Davantage d’atouts que les générations précédentes

En parallèle, l’étude met en avant l’évolution du profil des créatrices. En 2018, suivant la tendance nationale, elles étaient plus souvent diplômées de l’enseignement supérieur (70 %, 25 points de plus qu’en 2010), que les créateurs (53 %), mais aussi plus jeunes : 18 % avaient moins de 30 ans contre 14 % des créateurs. Juste avant la création de leur entreprise, les femmes étaient plus souvent salariées que les hommes (46 % contre 42 %). Leur objectif principal étant d’assurer leur propre emploi (72 % des créatrices, contre 58 % des créateurs), que ce soit par goût d’entreprendre, par volonté d’être indépendante ou bien pour répondre aux difficultés rencontrées dans leur recherche d’un poste. 16 % des créatrices d’entreprise avaient auparavant exercé une activité salariée cadre (+7 points entre 2010 et 2018). Pour les femmes cadres, la création d’entreprise est perçue comme une opportunité de mieux valoriser leurs compétences acquises.

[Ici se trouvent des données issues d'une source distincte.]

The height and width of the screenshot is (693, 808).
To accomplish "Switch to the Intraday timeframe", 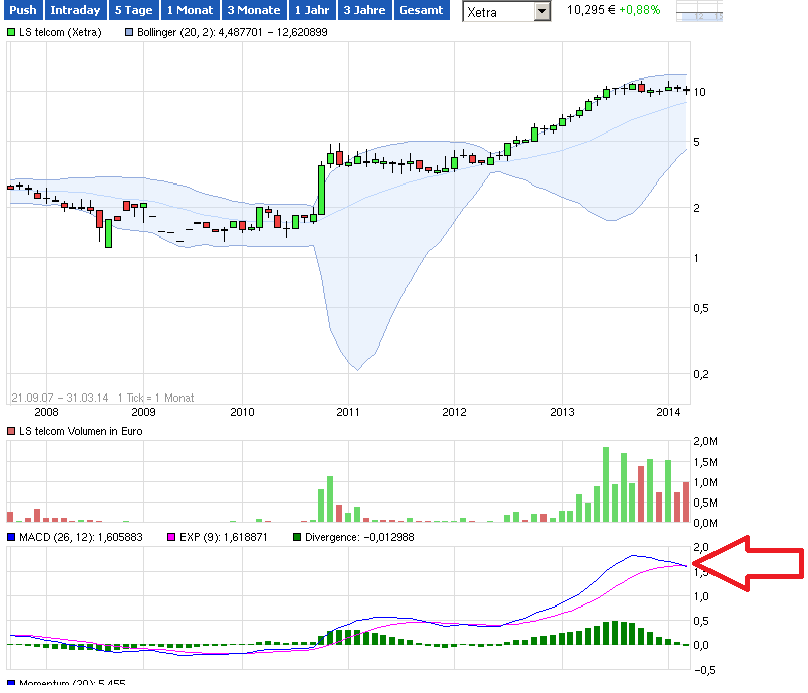I will point(75,11).

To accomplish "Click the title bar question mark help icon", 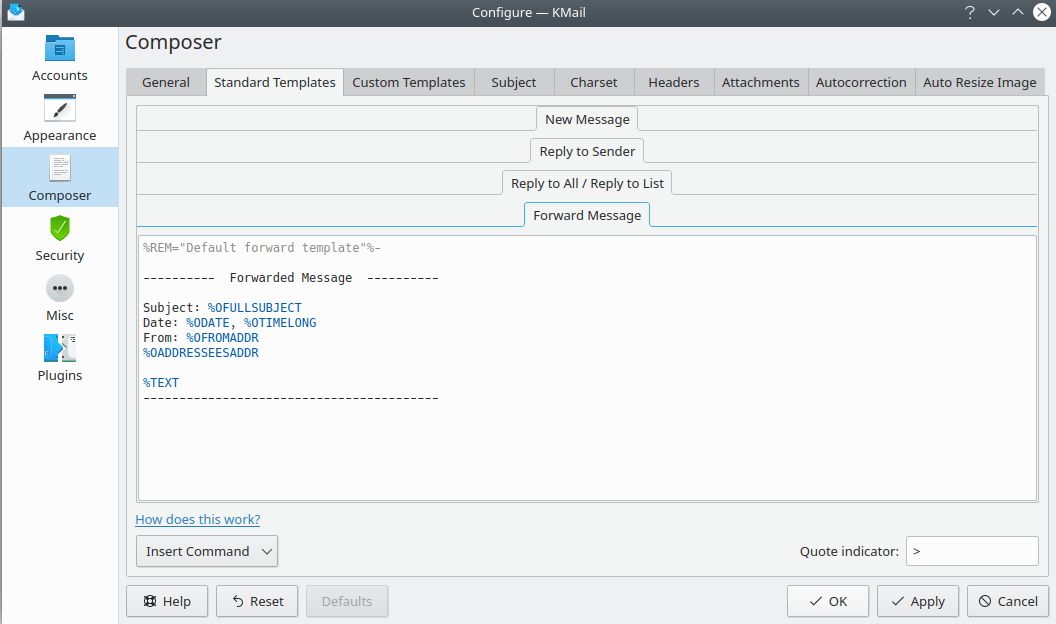I will coord(969,12).
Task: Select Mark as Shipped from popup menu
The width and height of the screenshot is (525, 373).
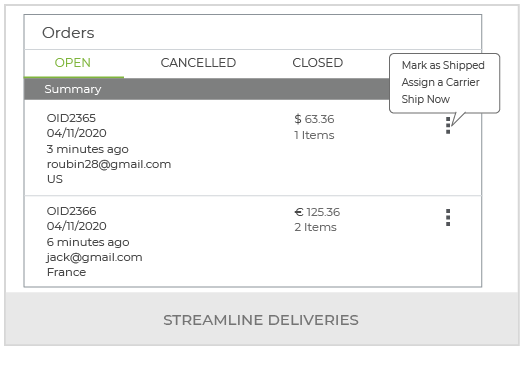Action: point(443,65)
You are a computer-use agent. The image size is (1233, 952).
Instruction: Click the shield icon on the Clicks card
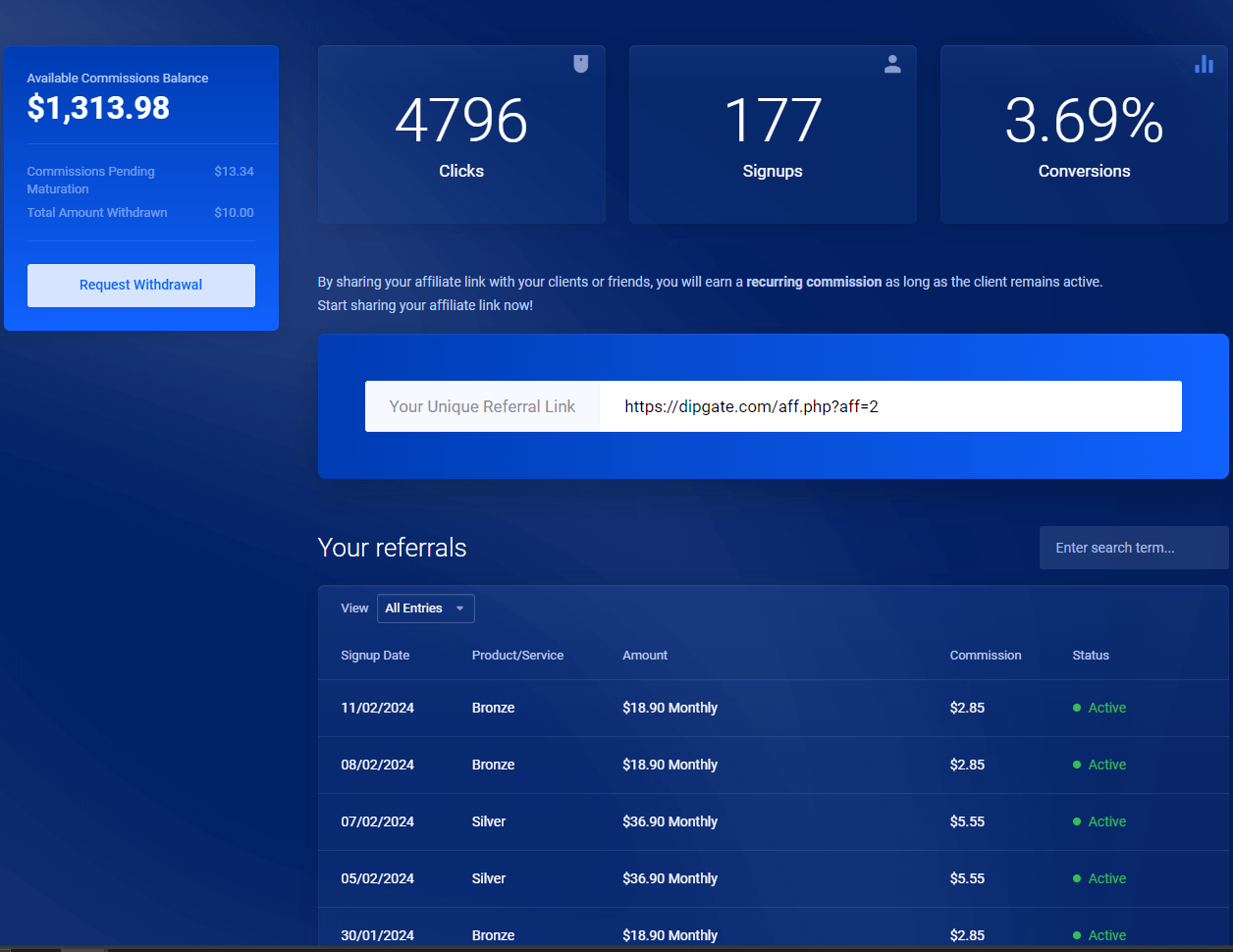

Des projets avec des apports en capitaux moindres mais aussi pérennes

Autre enseignement de cette étude : les femmes portent généralement des projets plus modestes, qui demandent moins de capital initial que les hommes. En 2018, une créatrice sur trois a démarré son projet avec moins de 2 000 €, contre un créateur sur quatre en Pays de la Loire. A contrario, elles se sont lancées moins souvent avec des budgets de plus de 80 k€ (17 % contre 19 % des hommes). Pour la création de sociétés, elles ont été plus nombreuses que les hommes à financer des projets allant de 16 k€ à 80 k€. (34 % des femmes contre 24 % des hommes). À noter que toutes entreprises confondues, le taux de pérennité à trois ans des entreprises est le même, quel que soit le sexe du créateur (88 %).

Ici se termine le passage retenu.